By Jackson Hill, Ingrid Kildiss, Shanelle Lopez, Olivia Manna and Carly Sorenson
Gaura Narayan has a busy week ahead of her. She blames this in part on the candied yams she makes every year for Thanksgiving dinner, using a 50-year-old recipe she borrowed from a friend. “The yams take three days of cooking,” she says. “One day you boil them, one day you fry them, and the third day you stick them in the oven.”
All across campus, students, staff, and faculty alike are preparing to head home and indulge in a lavish meal. Some, like Narayan, an associate professor of literature, are responsible for most of the cooking that takes place. Others have few Thanksgiving Day responsibilities other than to show up with a plate. Some look forward to dinners that reflect their cultures in the most delicious ways. And still others wish they could be back home for their bountiful Thanksgiving banquets.
Anthony Feliciano, a second year graduate student studying opera, wishes he could be back home with his family in Hawaii to enjoy the good times and tastes of the island. “A nice ham with pineapple glaze and kalbi ribs,” he says longingly. “Then some white rice, steak, and pork lau lau, real Hawaiian style.”
Junior opera student Kevin Jasaitis has a much shorter trip for his Thanksgiving. “We all just head over to my grandma’s house next door and let the feasting commence,” he says excitedly. “We do Thanksgiving real American style, but my mom makes her fudge pie. Just imagine a brownie, but like, in an entire pie.”

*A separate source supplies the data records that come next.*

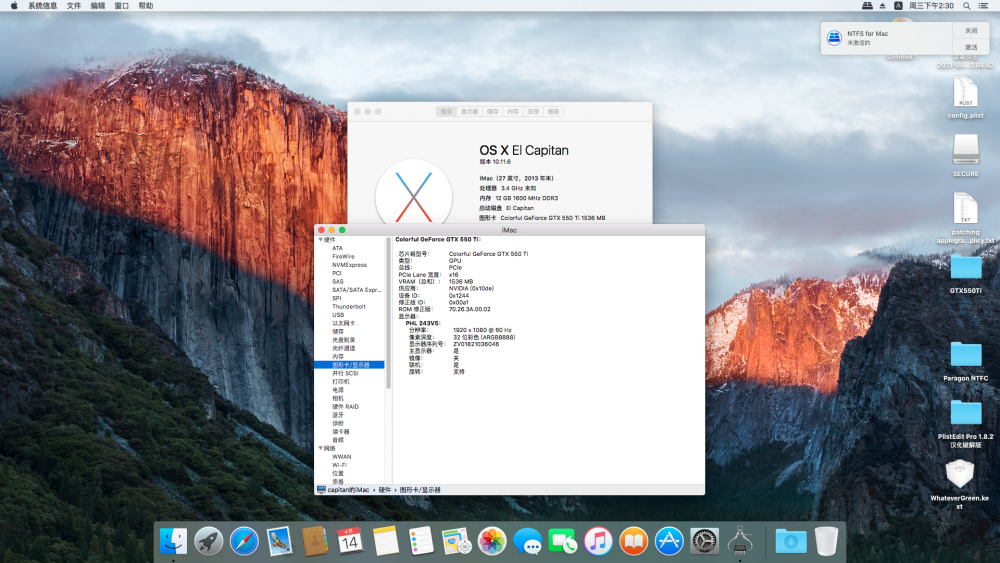
Task: Select the WhateverGreen.kext desktop file
Action: (959, 485)
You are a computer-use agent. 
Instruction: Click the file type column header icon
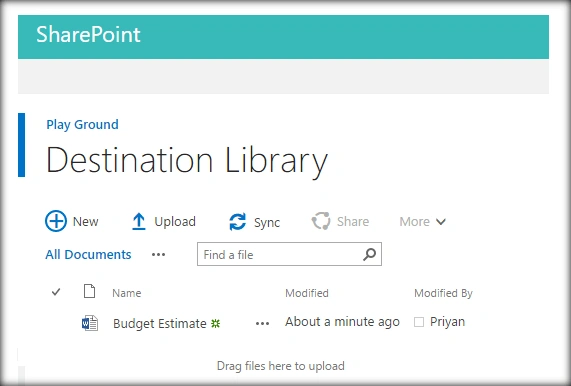[x=89, y=291]
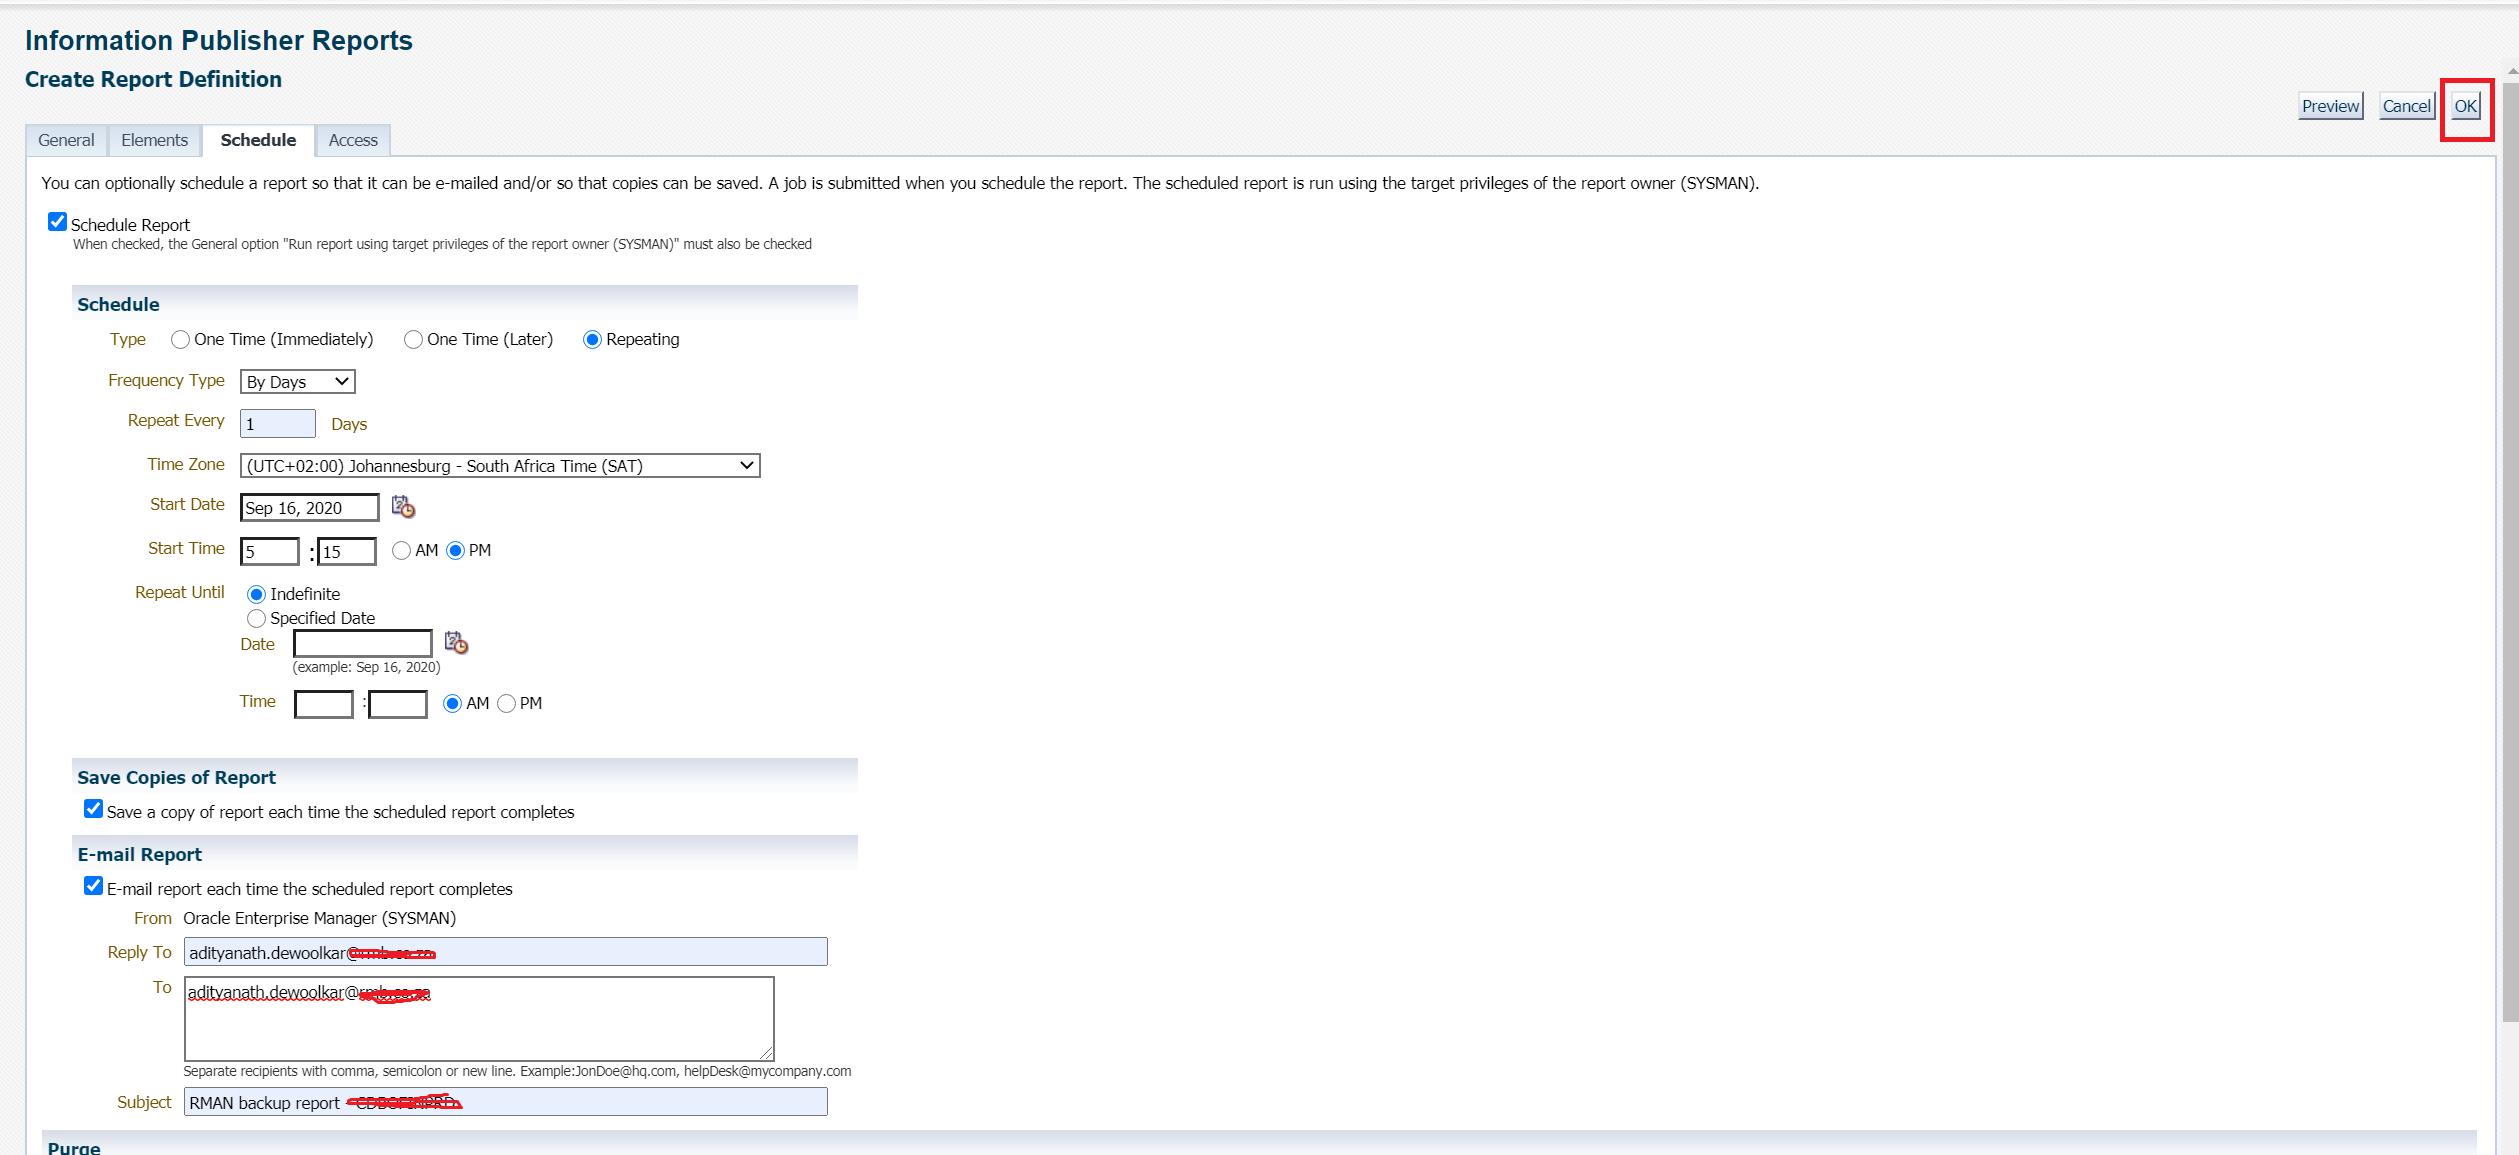
Task: Disable E-mail report each time checkbox
Action: (94, 886)
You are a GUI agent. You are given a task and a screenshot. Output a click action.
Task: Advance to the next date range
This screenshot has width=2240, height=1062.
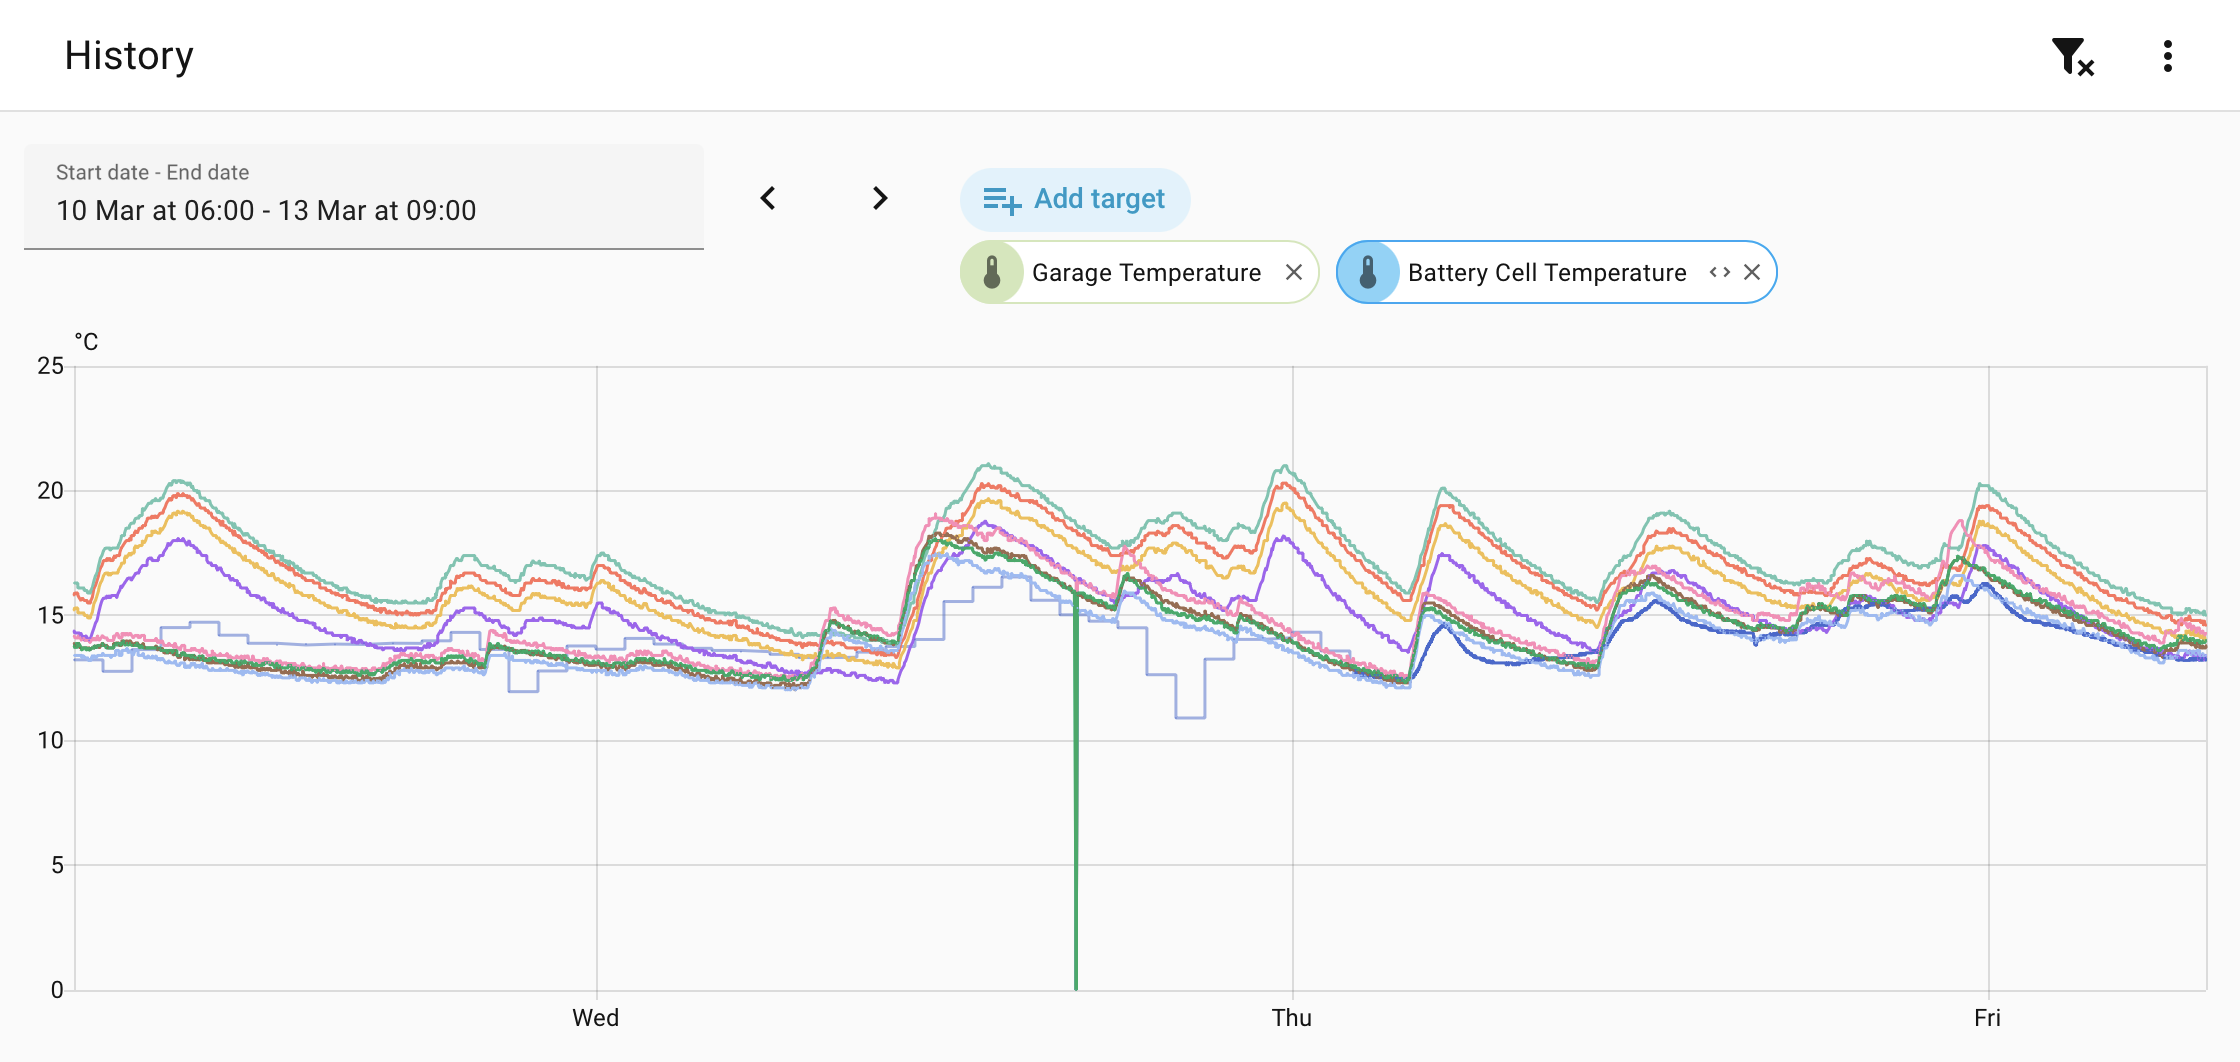(879, 198)
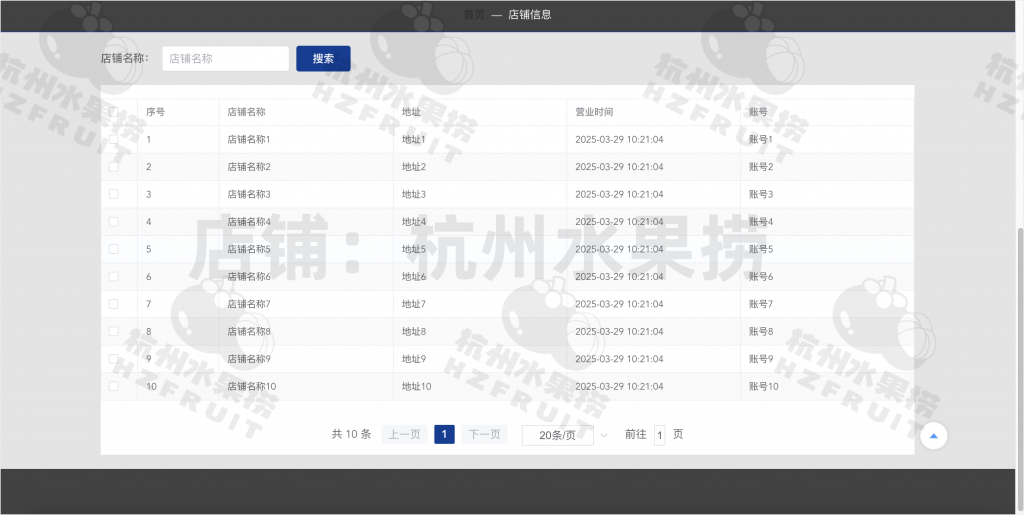Select the checkbox for row 7
This screenshot has height=515, width=1024.
pos(114,303)
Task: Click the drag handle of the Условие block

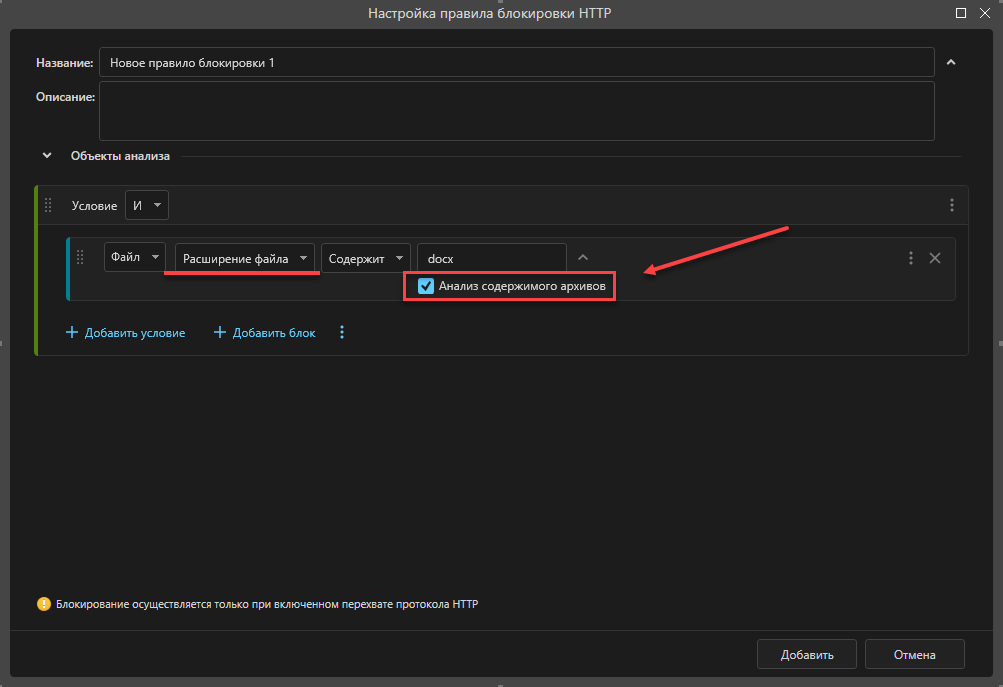Action: click(x=48, y=205)
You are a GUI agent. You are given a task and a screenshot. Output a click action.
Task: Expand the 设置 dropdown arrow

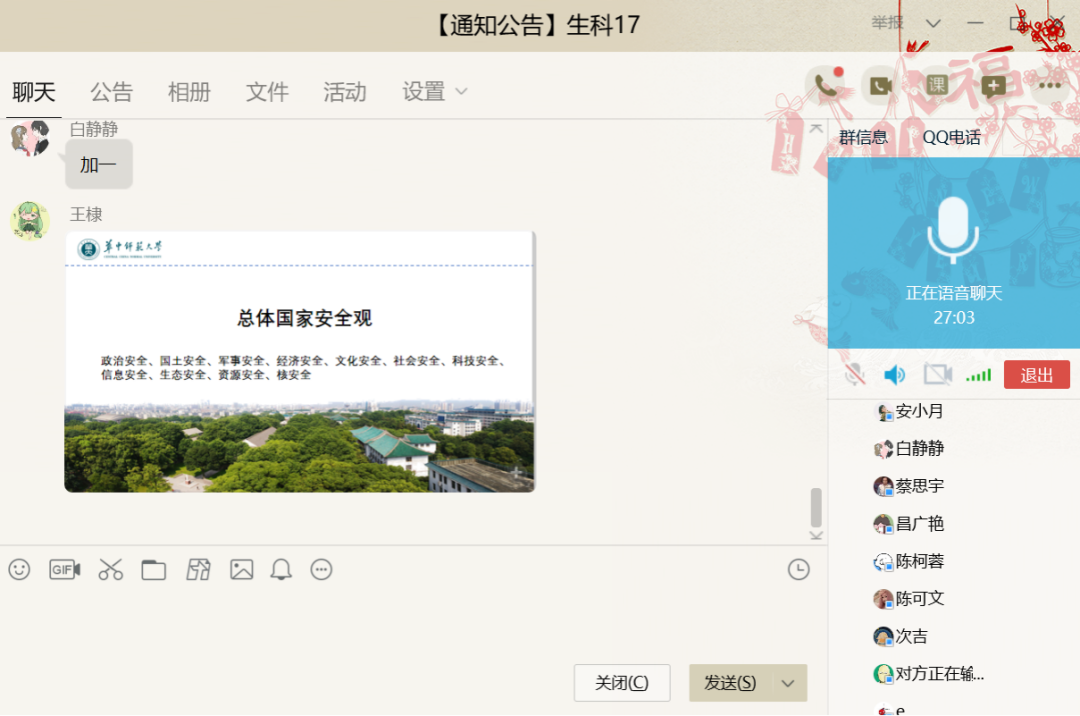pyautogui.click(x=461, y=92)
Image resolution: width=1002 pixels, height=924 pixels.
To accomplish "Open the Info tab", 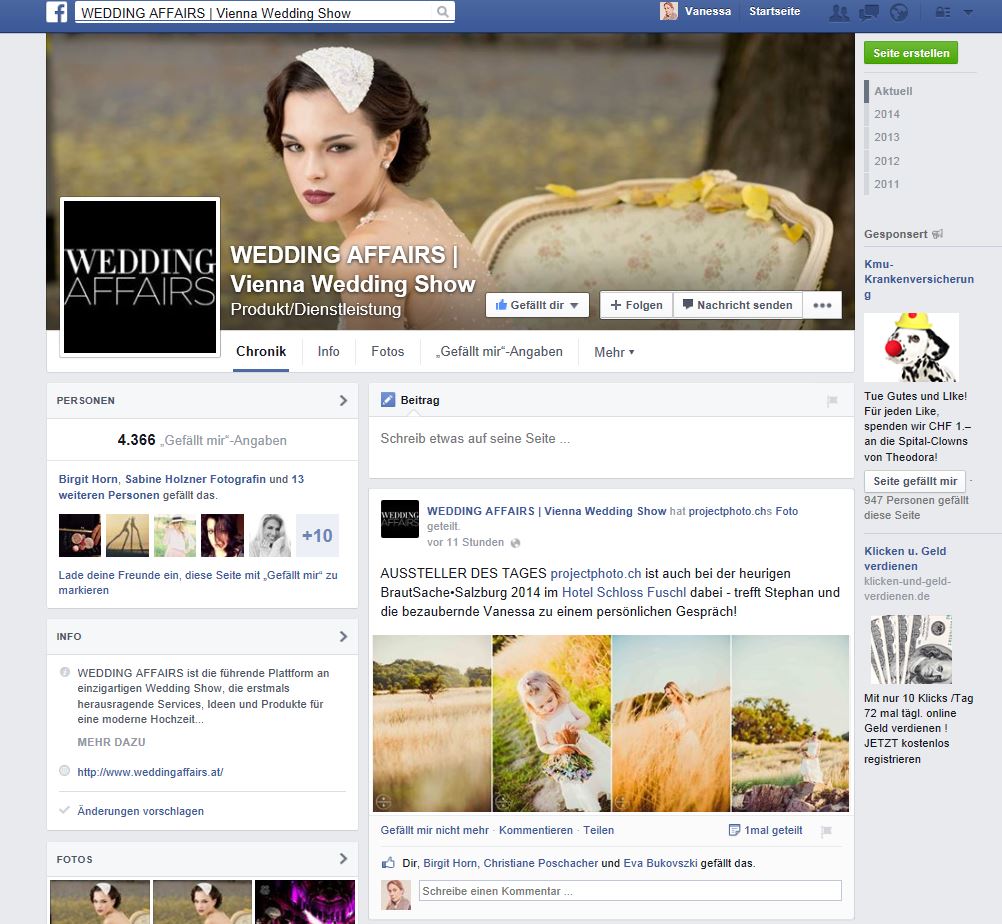I will point(328,352).
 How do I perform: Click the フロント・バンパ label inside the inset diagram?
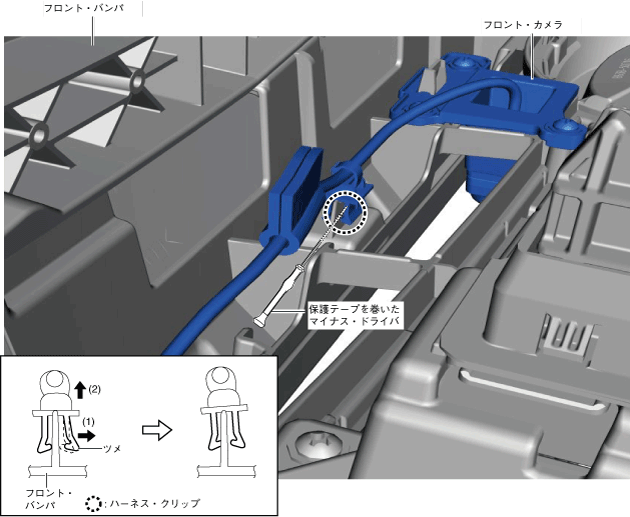click(48, 498)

Sophomore psychology major Colin Bateman also looks forward to the comfort of the classic American meal. “My family is Irish, but we usually eat a pretty typical American Thanksgiving dinner. Turkey, mashed potatoes, vegetables, gravy, and biscuits or bread of some kind,” he says. But the repetition doesn't seem to bother Bateman–whose eyes twinkle when she talks about going home for Thanksgiving break. “The tradition means a lot,” she says.
Although in the past her Thanksgiving included turkey, ham and everything in between, this Thanksgiving will be different for Greta Silva.“This is my first vegetarian Thanksgiving,” she says. Worry shoots across Silva’s face when asked what she’ll be eating. “I have no idea,” she says. “I want to make a vegetarian lasagna, but I don’t know how that’s going to work out. I want to incorporate traditional foods and make it vegetarian friendly because I am the only vegetarian in my family.”
Plenty of Purchase folks can relate to Silva’s situation. Junior sociology major Jade Rodriguez’s family also leaves turkey off of the menu. Rodriguez is Puerto Rican and says that her family “does not see the point of turkey.” Instead, they have substitutions such as pasteles, a traditional Latin American dish quite similar to a tamale, or flan, two very popular Hispanic dishes.
Narayan also cooks a meatless meal on Thanksgiving. In addition to candied yams, she serves Indian dishes that are traditionally vegetarian, such as “tamarind rice, a vegetarian curry called avial, which is coconut and yogurt-based, and a yogurt dish called dahi bara.”
Despite the mountains of food made for this day, jazz studies major Whisper Jahney McRae dreams and salivates over just one thing. “There’s always turkey and mashed potatoes, but I cannot wait to get my hands on that nice warm Jiffy cornbread,” she says. “It completes the meal quite nicely.”